Supplied records START

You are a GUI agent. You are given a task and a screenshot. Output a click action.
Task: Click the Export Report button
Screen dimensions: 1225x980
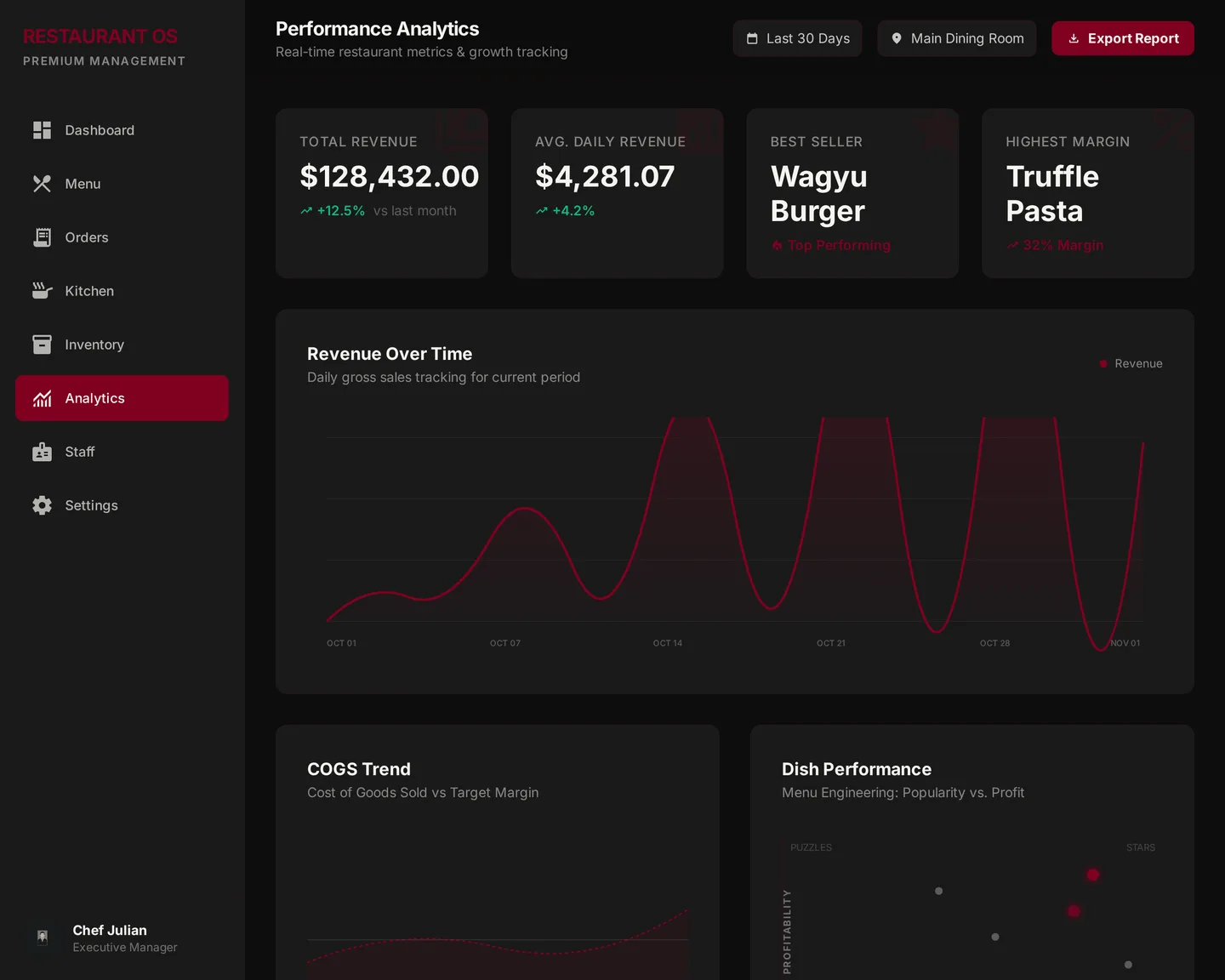coord(1122,38)
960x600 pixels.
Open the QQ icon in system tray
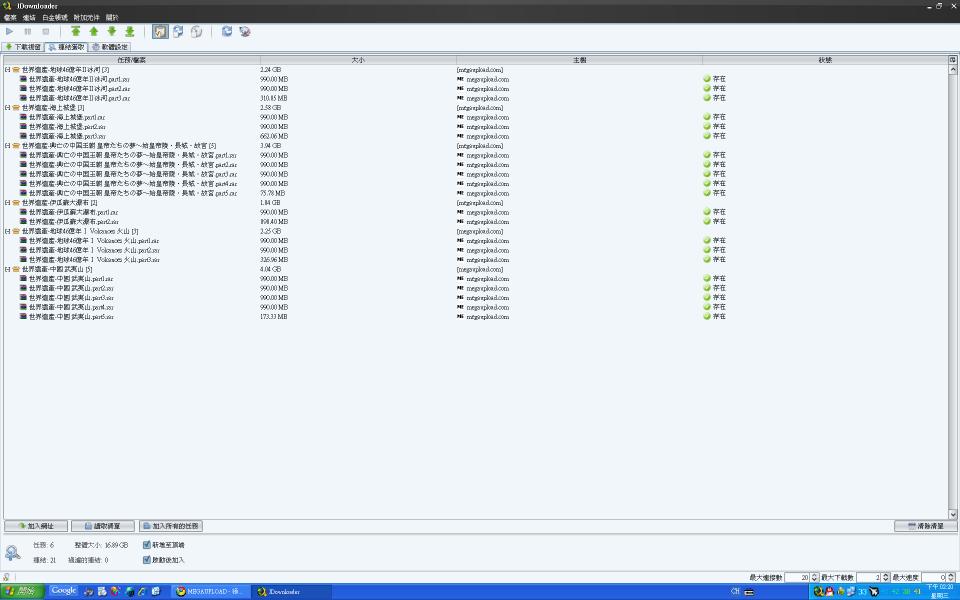click(829, 592)
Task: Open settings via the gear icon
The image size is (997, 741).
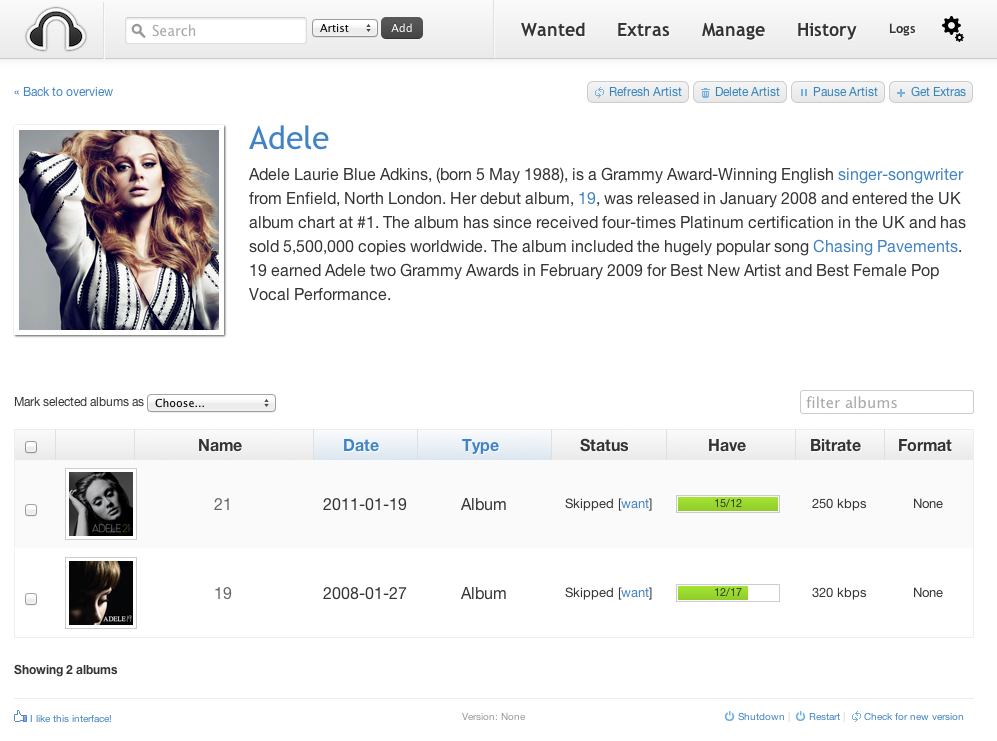Action: coord(952,29)
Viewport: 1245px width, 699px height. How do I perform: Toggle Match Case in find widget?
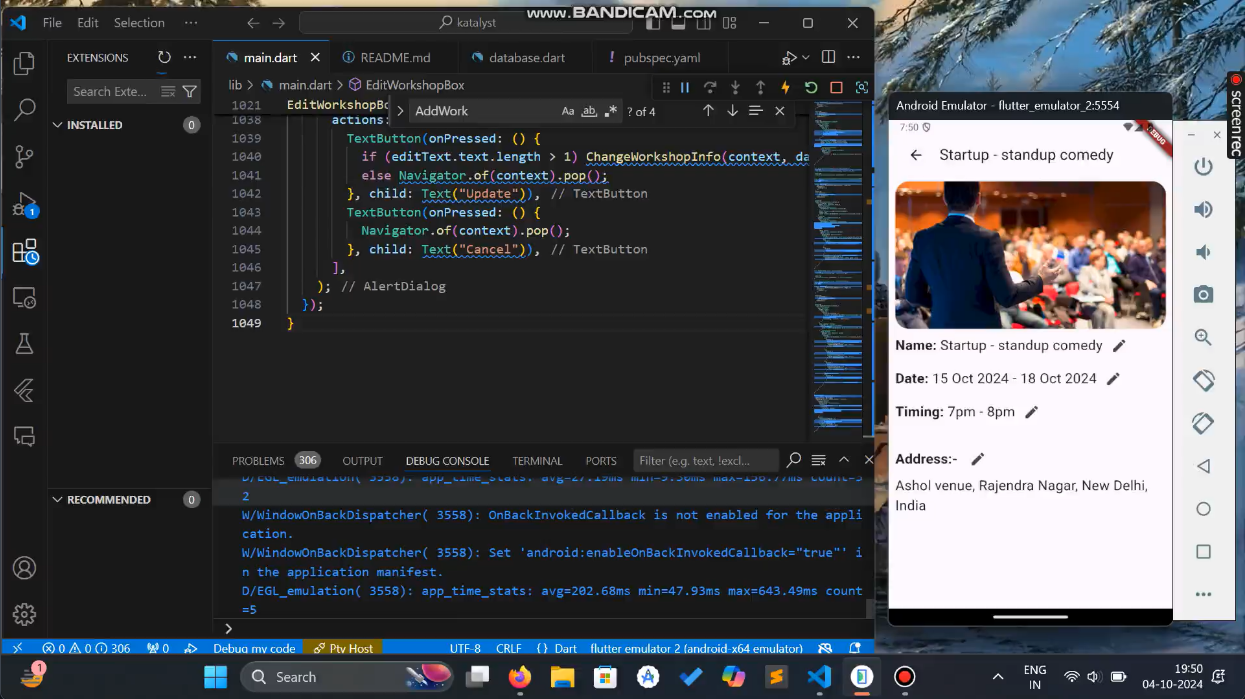pos(568,111)
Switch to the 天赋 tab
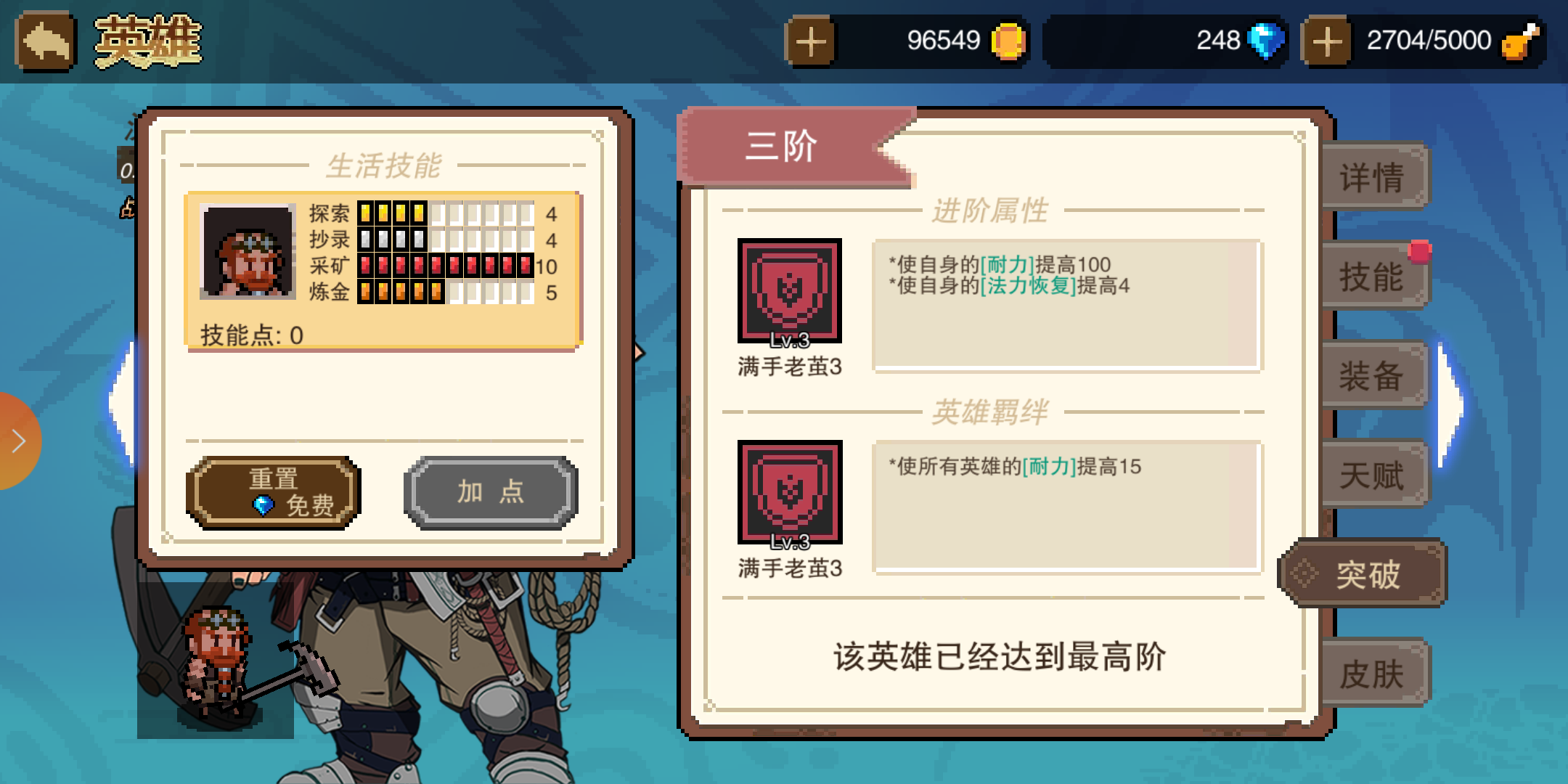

Supplied records END

● **What you need to do**:
All of the data above should be transcribed verbatim, with pictures omitted.

● **Solution**:
You are a GUI agent. You are given a task and a screenshot. Output a click action.
Task: Click the Export Report button
Screen dimensions: 1225x980
coord(1122,38)
960x600 pixels.
Open the QQ icon in system tray
click(829, 592)
Task: Open settings via the gear icon
The image size is (997, 741).
Action: coord(952,29)
Viewport: 1245px width, 699px height. How do I perform: Toggle Match Case in find widget?
pos(568,111)
Switch to the 天赋 tab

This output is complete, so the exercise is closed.